Nasza Loteria SR - pasek na kartach artykułów

Anioł Stróż Ignacego Borowego miał pełne ręce roboty…

Andrzej Mierzwiński
Łącznościowcy z 10 Pułku Ułanów Litewskich w 1934 roku. Ignacy Borowy pierwszy z prawej w drugim rzędzie
Łącznościowcy z 10 Pułku Ułanów Litewskich w 1934 roku. Ignacy Borowy pierwszy z prawej w drugim rzędzie Archiwum prywatne
Wojskowym najczęściej życzymy żołnierskiego szczęścia. Dzisiaj chcę opowiedzieć o ułanie, któremu los takiego szczęścia z pewnością nie poskąpił, a trzeba przyznać, że jego Anioł Stróż miał naprawdę pełne ręce roboty.

Żołnierz i sportowiec

Ignacy Borowy urodził się 8 lutego 1912 roku w Nieskórzu (wtedy była to gmina Małkinia). Po ukończeniu szkoły podstawowej w Ostrowi, kontynuował naukę w Gimnazjum im. Prezydenta Ignacego Mościckiego, którą przerwało powołanie do odbycia służby wojskowej w 10 Pułku Ułanów Litewskich w Białymstoku.

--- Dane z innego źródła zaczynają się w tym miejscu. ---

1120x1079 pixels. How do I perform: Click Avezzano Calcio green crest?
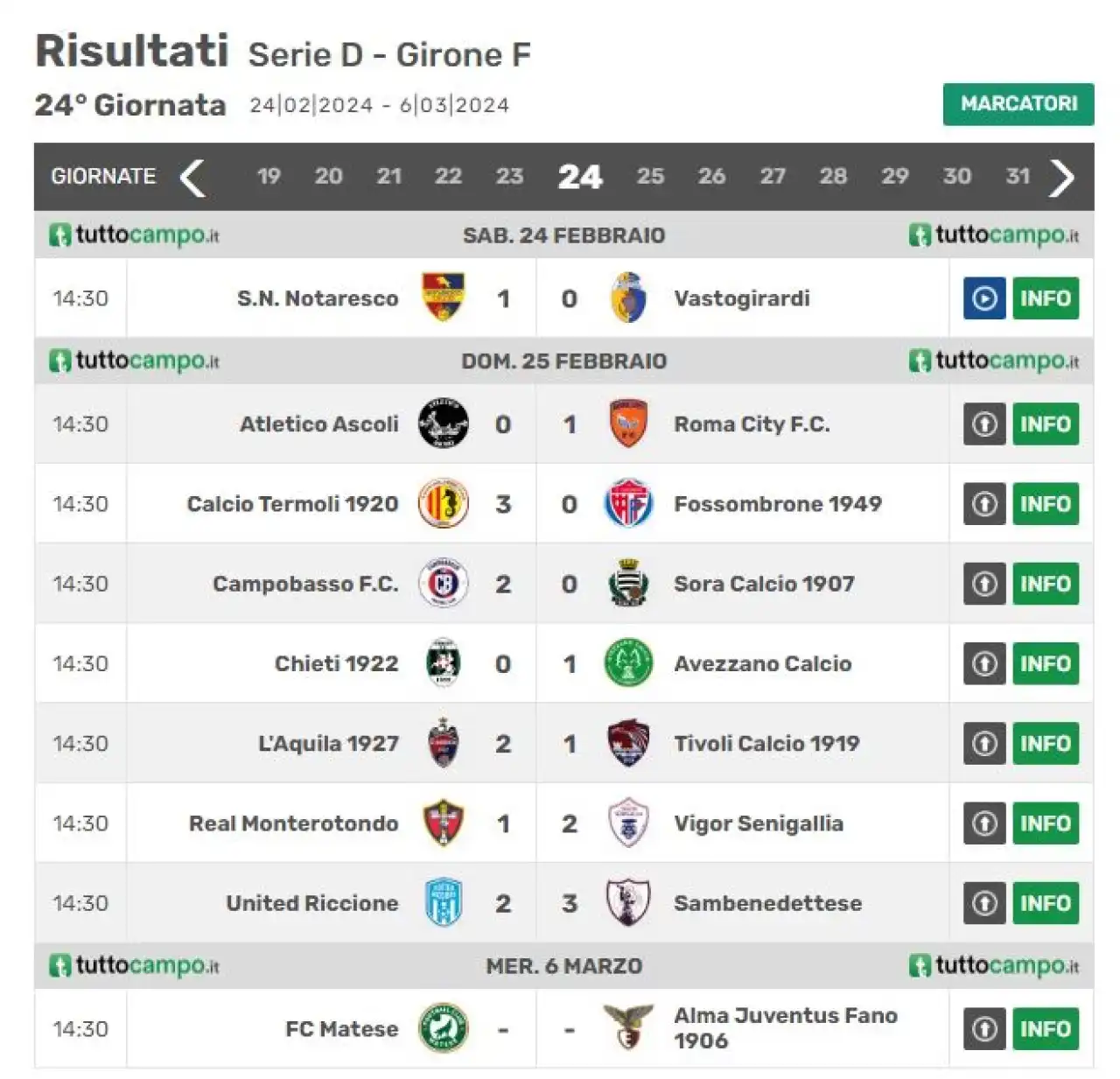628,663
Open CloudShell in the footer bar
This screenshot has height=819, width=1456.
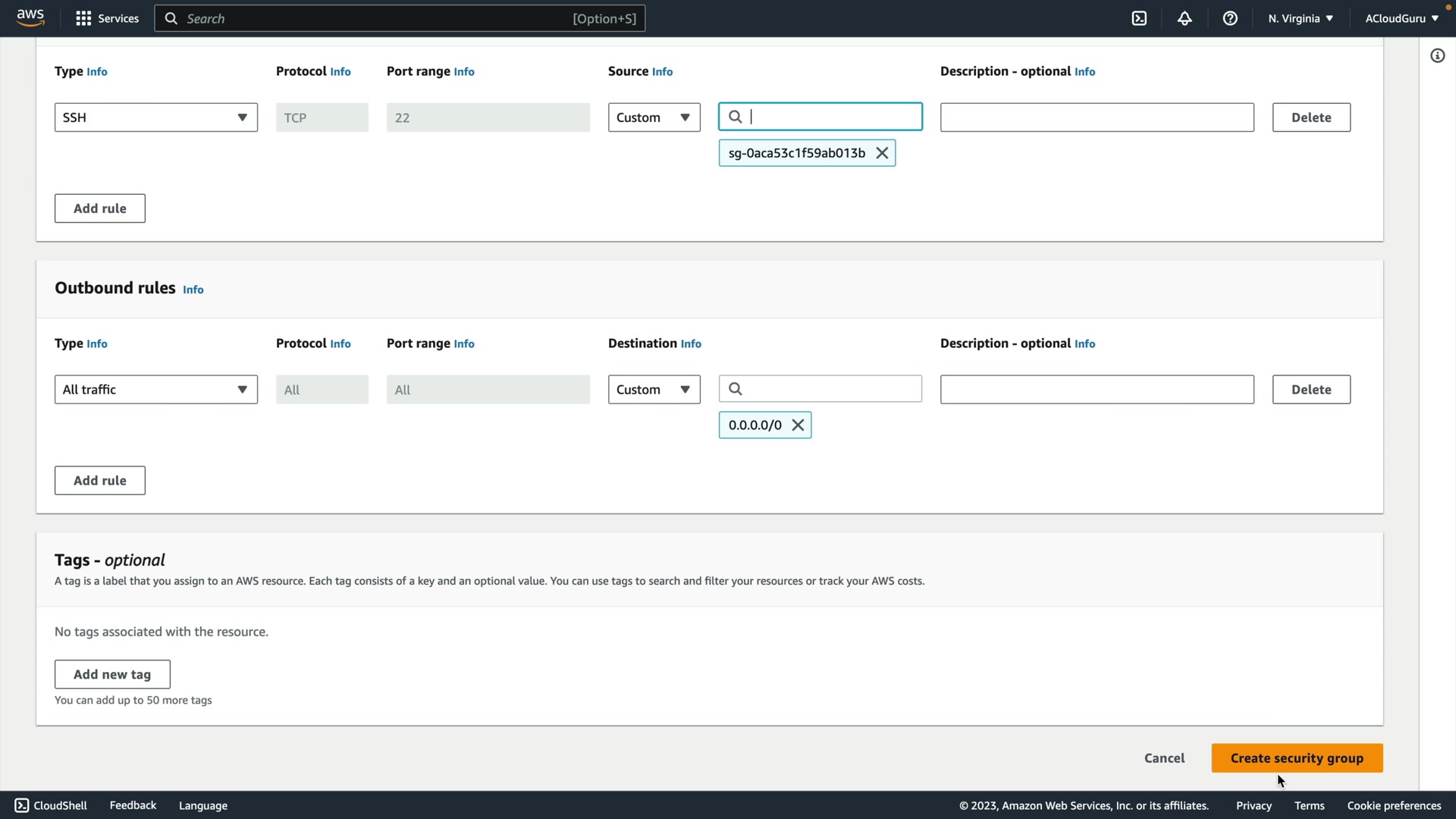pyautogui.click(x=51, y=805)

Po złożeniu przysięgi wojskowej 15 października 1933 roku, otrzymał przydział do plutonu łączności. Po ukończeniu kursu podoficerskiego i awansie na kaprala, został zawodowym żołnierzem. W międzyczasie dokończył też przerwaną edukację gimnazjalną.

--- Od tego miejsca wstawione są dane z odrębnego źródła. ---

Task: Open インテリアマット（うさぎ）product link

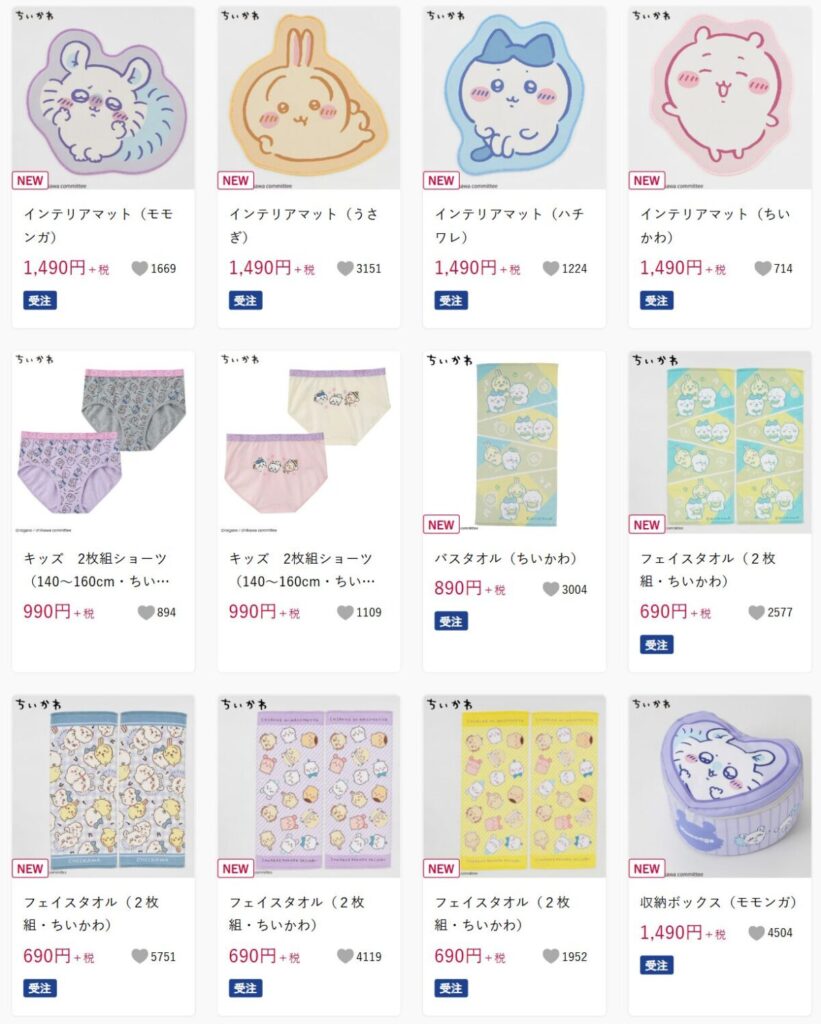Action: 304,225
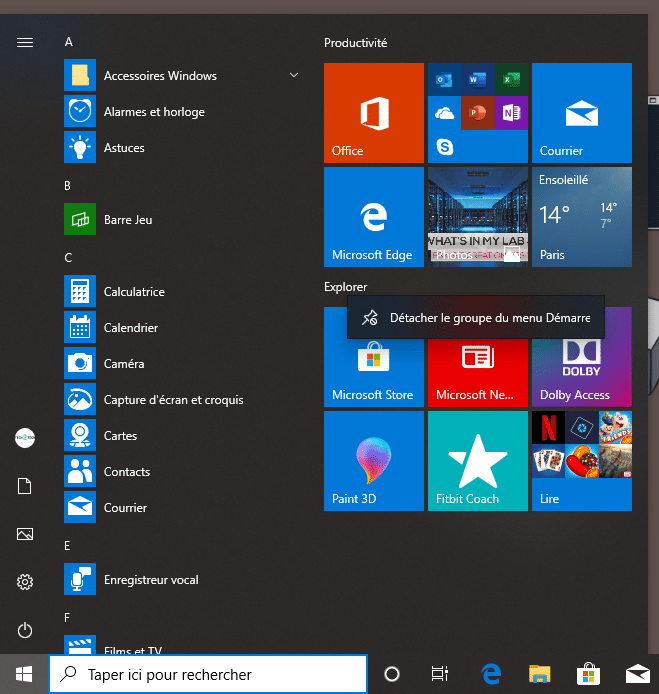Open the Fitbit Coach tile

477,461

Z powodzeniem realizował się nie tylko w służbie wojskowej, ale także w sporcie. Nie dość, że grał w pułkowej kadrze w piłkę siatkową i koszykową, ale również uzyskał zgodę dowódcy pułku na grę w piłkę nożną w białostockiej „Jagiellonii”.

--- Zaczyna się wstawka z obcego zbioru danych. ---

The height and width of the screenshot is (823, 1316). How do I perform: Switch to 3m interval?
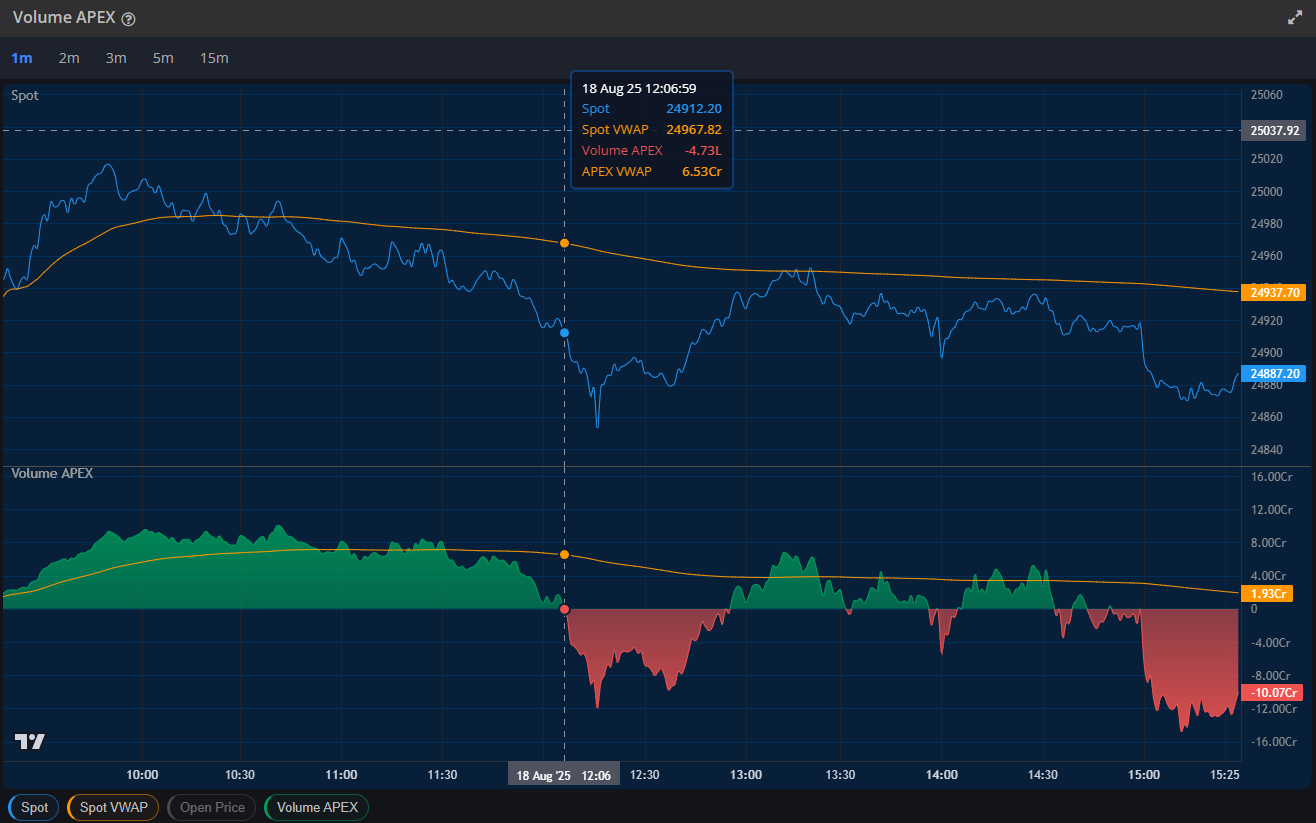coord(116,58)
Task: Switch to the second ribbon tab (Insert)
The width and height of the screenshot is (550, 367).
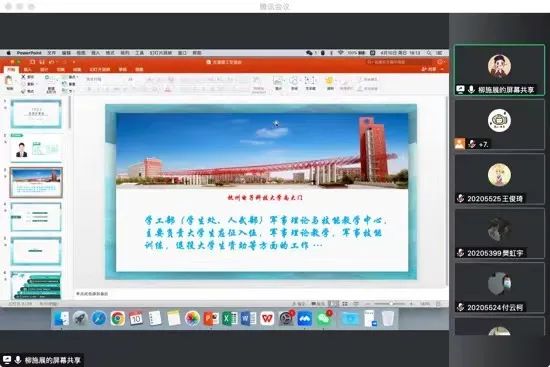Action: click(x=27, y=69)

Miał też z pewnością „dobre oko”, gdyż na jednym z zachowanych zdjęć, obok odznaki pułkowej i POS (Państwowa Odznaka Sportowa), na jego mundurze widnieje odznaka strzelecka.

Z pułkiem na wojnę

Krótko przed wojną otrzymał awans na plutonowego i najprawdopodobniej wówczas został zastępcą dowódcy plutonu łączności. W takiej roli wyruszył wraz z pułkiem na wojnę. Był jednym z nielicznych polskich żołnierzy, którym dane było we wrześniu 1939 roku walczyć na niemieckiej ziemi.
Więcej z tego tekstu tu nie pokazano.